→ WHAT YOU NEED TO DO:
Look below for the line containing "Instruction: Choose Jar packaging"; from there through the line containing "Task: Click the Repeat last action icon", both lines included, please set down each line exactly and nothing else.

→ TASK MATERIAL:
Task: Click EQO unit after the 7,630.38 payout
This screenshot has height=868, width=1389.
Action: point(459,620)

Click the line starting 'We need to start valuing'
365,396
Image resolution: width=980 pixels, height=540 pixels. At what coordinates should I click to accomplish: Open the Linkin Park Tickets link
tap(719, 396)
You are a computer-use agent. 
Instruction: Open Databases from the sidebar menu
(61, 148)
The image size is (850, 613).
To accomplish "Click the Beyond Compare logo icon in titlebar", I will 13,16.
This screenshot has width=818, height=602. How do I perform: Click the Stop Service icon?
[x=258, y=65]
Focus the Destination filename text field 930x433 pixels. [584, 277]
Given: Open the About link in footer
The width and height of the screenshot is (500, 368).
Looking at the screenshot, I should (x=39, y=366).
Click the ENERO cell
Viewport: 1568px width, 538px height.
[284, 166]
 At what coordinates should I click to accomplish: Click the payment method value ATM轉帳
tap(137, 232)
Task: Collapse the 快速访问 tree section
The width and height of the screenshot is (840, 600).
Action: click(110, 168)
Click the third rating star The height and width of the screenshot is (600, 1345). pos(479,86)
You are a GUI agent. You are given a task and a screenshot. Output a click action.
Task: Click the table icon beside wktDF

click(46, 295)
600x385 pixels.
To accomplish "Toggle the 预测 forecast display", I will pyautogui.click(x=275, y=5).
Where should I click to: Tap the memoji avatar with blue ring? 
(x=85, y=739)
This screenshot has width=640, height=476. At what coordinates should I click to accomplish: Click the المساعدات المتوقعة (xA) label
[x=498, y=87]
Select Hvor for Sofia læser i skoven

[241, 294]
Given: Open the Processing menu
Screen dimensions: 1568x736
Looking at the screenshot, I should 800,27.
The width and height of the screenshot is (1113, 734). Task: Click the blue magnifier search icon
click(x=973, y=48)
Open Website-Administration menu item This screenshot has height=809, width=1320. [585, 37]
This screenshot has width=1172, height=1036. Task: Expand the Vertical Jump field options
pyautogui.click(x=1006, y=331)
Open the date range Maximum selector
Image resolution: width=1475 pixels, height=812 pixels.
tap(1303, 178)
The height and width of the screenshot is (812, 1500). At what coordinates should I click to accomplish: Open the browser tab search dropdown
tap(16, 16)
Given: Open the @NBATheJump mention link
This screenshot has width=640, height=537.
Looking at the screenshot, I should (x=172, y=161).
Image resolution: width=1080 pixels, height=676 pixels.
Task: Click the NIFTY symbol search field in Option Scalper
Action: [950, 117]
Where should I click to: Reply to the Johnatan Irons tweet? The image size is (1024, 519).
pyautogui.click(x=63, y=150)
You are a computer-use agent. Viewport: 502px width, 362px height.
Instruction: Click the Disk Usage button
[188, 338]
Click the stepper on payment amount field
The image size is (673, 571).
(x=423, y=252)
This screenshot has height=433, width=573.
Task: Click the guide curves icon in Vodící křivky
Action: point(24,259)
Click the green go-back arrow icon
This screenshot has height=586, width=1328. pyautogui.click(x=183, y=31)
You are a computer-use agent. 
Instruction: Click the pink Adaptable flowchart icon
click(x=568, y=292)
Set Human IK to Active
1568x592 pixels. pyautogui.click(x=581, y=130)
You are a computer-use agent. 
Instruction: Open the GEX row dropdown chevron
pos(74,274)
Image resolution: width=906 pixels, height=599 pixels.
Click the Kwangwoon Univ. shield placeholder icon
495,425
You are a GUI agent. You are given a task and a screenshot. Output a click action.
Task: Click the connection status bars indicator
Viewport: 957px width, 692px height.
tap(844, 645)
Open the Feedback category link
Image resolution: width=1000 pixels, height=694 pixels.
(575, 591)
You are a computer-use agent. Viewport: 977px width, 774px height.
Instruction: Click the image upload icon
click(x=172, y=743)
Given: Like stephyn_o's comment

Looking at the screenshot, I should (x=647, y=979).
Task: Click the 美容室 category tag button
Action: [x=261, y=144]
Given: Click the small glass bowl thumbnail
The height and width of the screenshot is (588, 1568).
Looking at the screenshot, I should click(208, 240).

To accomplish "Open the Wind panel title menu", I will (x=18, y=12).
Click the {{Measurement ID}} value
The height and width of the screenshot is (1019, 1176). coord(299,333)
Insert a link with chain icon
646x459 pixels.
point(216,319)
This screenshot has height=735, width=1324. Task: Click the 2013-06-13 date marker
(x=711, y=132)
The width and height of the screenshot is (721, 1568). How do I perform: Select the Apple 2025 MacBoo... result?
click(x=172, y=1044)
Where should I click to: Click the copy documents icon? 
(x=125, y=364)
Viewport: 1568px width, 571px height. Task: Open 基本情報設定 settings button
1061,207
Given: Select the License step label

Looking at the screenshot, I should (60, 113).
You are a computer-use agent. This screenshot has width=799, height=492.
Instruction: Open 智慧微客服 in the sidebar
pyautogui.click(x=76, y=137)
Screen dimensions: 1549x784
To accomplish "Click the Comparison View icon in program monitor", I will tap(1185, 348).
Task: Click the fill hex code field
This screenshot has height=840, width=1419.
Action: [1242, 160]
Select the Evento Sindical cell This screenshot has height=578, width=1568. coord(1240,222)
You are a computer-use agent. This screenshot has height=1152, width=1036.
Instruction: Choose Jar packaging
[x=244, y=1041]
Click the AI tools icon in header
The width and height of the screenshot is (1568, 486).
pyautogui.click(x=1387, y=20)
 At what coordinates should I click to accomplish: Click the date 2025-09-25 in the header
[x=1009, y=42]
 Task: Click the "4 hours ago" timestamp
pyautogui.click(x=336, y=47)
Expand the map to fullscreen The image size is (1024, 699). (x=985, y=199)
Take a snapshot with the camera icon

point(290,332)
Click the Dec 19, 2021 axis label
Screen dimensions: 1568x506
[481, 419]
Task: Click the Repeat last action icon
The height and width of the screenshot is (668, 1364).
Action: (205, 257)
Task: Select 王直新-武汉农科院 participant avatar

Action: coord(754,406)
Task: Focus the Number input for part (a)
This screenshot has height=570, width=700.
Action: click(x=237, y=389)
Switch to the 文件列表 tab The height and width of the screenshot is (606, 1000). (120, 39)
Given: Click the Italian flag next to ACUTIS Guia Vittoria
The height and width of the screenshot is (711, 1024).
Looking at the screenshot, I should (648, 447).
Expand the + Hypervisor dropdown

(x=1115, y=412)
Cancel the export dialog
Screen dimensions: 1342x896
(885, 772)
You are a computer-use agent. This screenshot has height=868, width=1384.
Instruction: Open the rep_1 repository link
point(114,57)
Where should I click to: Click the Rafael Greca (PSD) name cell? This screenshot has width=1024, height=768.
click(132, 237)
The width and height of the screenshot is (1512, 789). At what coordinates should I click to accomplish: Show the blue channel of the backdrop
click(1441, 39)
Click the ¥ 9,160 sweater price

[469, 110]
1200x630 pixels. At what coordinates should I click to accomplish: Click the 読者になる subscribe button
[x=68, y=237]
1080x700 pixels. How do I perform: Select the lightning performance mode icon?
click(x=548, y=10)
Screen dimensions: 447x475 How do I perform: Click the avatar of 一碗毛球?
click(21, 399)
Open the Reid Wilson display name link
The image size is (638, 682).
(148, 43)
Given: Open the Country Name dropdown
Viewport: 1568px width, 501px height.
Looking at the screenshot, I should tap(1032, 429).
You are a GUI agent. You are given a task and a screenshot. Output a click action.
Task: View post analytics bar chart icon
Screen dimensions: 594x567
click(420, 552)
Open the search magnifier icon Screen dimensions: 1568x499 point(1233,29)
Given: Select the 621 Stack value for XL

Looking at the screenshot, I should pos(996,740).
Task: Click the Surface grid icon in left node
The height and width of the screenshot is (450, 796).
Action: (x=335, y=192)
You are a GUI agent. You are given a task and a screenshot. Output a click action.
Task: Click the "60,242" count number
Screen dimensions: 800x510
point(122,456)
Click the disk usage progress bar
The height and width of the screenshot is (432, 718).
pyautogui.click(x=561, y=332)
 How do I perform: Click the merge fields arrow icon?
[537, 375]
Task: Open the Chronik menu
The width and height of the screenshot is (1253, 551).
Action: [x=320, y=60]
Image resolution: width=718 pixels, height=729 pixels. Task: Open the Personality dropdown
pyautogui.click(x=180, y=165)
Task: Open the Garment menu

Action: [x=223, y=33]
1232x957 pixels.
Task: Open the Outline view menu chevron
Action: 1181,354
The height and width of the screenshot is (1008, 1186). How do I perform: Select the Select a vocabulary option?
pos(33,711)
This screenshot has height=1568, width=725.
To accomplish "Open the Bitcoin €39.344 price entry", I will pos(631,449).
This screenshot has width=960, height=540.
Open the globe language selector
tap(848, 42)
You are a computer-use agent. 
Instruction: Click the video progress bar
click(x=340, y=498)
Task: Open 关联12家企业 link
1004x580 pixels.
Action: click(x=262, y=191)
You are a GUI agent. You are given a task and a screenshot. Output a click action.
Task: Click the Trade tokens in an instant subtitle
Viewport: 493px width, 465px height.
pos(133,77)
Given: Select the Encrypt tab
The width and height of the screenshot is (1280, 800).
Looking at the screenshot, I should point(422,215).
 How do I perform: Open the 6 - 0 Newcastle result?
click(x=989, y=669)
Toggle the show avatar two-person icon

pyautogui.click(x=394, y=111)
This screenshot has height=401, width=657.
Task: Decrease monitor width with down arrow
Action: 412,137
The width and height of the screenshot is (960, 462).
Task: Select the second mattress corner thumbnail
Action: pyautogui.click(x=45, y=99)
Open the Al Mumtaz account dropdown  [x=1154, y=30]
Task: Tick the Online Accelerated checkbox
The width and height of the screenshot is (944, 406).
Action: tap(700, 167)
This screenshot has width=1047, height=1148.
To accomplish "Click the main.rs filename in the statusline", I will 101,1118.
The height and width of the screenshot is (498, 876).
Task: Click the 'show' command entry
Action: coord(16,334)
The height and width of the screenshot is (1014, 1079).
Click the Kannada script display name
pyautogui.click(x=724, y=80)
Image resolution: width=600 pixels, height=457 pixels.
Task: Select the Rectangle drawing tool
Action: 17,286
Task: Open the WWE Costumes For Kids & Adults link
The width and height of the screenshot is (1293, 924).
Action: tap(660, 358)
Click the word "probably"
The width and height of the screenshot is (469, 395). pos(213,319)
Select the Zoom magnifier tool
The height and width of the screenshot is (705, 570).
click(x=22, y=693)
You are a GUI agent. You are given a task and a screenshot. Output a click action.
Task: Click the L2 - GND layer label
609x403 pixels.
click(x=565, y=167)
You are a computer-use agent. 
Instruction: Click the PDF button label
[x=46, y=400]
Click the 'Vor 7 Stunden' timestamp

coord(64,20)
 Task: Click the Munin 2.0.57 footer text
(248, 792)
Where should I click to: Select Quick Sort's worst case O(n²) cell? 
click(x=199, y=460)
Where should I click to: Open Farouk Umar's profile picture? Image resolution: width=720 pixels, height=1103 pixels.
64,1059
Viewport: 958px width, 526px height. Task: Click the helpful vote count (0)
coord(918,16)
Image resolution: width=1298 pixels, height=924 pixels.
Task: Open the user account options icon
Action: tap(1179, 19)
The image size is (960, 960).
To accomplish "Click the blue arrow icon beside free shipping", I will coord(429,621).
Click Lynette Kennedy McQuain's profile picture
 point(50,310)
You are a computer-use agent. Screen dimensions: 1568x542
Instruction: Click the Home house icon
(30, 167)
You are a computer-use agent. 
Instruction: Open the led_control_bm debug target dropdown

→ RESULT BELOW:
Instruction: Choose Jar packaging
[x=244, y=1041]
Click the AI tools icon in header
The width and height of the screenshot is (1568, 486).
pyautogui.click(x=1387, y=20)
 At what coordinates should I click to accomplish: Click the date 2025-09-25 in the header
[x=1009, y=42]
 Task: Click the "4 hours ago" timestamp
pyautogui.click(x=336, y=47)
Expand the map to fullscreen The image size is (1024, 699). (x=985, y=199)
Take a snapshot with the camera icon

point(290,332)
Click the Dec 19, 2021 axis label
Screen dimensions: 1568x506
[481, 419]
Task: Click the Repeat last action icon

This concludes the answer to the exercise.